Sibelia (University of California San Diego, USA) - is a tool for finding synteny blocks in multiple closely related microbial genomes using iterative de Bruijn graphs. Unlike most other tools, Sibelia can find synteny blocks that are repeated within genomes as well as blocks shared by multiple genomes. It represents synteny blocks in a hierarchy structure with multiple layers, each of which representing a different granularity level.
GeneOrder 2.0 (D. Seto, Bioinformatics & Computational Biology, George Mason Univ., U.S.A.) is ideal for comparing small GenBank genomes (up to 0.25 Mb), while GeneOrder 3.0 extends the limits to approx. 2.0Mb. Each gene from the Query sequence is compared to all of the genes from the Reference database using BLASTP. There are two display formats: graphical and tabular. Currently the graph is an applet and must be saved as a "SCREEN SHOT".
CoreGenes (D. Seto, Bioinformatics & Computational Biology, George Mason Univ., U.S.A.) is designed to analyze two to five genomes simultaneously, generating a table of related genes - orthologs and putative orthologs. These entries are linked to their GenBank data. It has a limit of 0.35 Mb, while the newer version CoreGenes 2.0 extends the limit to approx. 2.0Mb. If your data is not present in GenBank use this site.
CoreGenes 3 (D. Seto & P. Mahadevan, Bioinformatics & Computational Biology, George Mason Univ., U.S.A) - tallies the total number of genes in common between the two genomes being compared; displays the percent value of genes in common with a specific genome; determines the unique genes contained in a pair of proteomes. CoreGenes 3.5 is the batch CoreGenes server. I have tried this out on a group of P22likevirus species with great success.
WebACT - this is the web version of ACT (Artemis Comparison Tool) a DNA sequence comparison viewer based on Artemis (Reference:
T.J. Carver et al. Bioinformatics21: 3422 - 3423 ).Visit the database page of EMBL-EBI and select EMBL and "Standard Query Form" to determine the EMBL accession number for the sequence you are interested in.
WebGMAP - is a public web service for annotating and mapping individual cDNA sequences to the genomes of many eukaryote species, currently including Arabidopsis thaliana, Chlamydomonas reinhardtii, Glycine max, Oryza sativa, Physcomitrella patens and Populus trichocarpa. (Reference: C. Liang et al. 2009. Nucl. Acids Res. 37(Web Server issue):W77-W83)

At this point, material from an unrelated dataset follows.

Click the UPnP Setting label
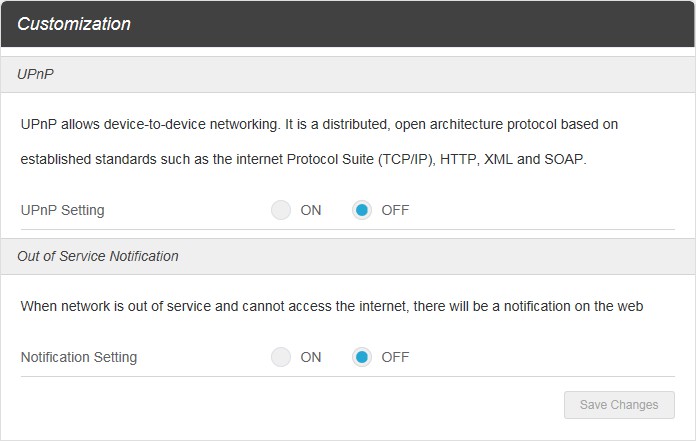Screen dimensions: 696x441 pyautogui.click(x=62, y=210)
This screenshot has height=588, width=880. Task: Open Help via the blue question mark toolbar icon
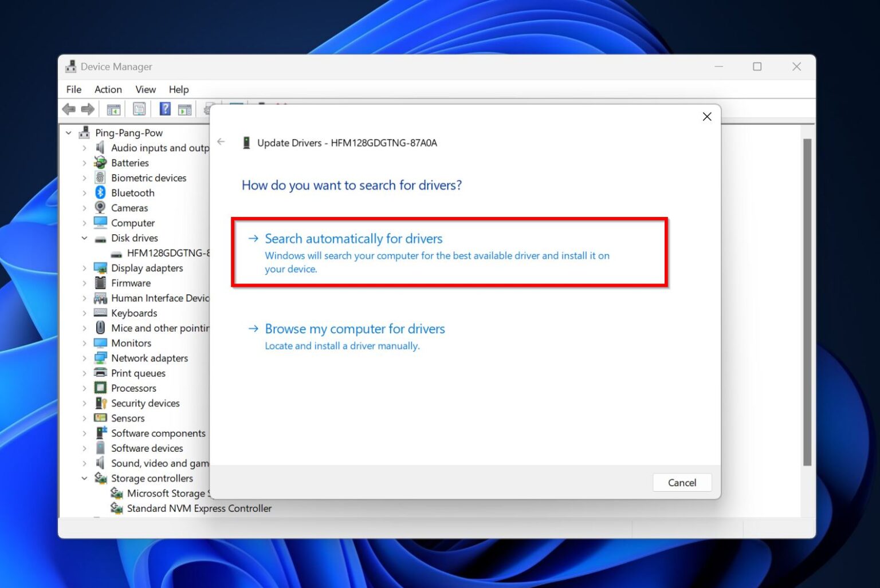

Panseq (Chad Laing, Public Health Agency of Canada) - a group of tools for the analysis of the 'pan genome' of a group of genomic sequences. The pan-genome of a bacterial species consists of a core genome and an accessory gene pool, the latter of which allows subpopulations of the organism to adapt to specific environments. These include Novel Region Finder, which will find sequences that are unique to a strain or group of strains with respect to another strain or group of strains. Core/Accessory Genome Analysis will define the core and accessory genome of a group of strains, based on the user configurable parameters of region size and percent sequence identity. Outputs of this feature include concatenated core genomes for each sequence examined, a tab-delimited table depicting the presence / absence of each accessory region among all the sequences examined, a tab-delimited table depicting each SNP among all the sequences examined and NEXUS format files of both the core and accessory genome.Loci Selector determines the most variable and discriminatory loci from a group. (Reference: Laing, C. et al. 2010. BMC Bioinformatics. 11: 461).
NCBI Prokaryotic Genomes Automatic Annotation Pipeline. This will completely annotate your bacterial genome and provide you with a Sequin submission file. N.B. an NCBI Phage Automatic Annotation Pipeline is in developement.
IGS Annotation Engine (Institute for Genome Sciences, University of Maryland, U.S.A.) In the case of IGS and NCBI one has to contact them by email requesting their services.
RAST (Rapid Annotation using Subsystem Technology) is a fully-automated service for annotating bacterial and archaeal genomes. It provides high quality genome annotations for these genomes across the whole phylogenetic tree. Requires registration. (Reference: Aziz, RK et al. 2008. BMC Genomics 9:75.). See also MyRAST under Molecular Biology Freeware for Windows.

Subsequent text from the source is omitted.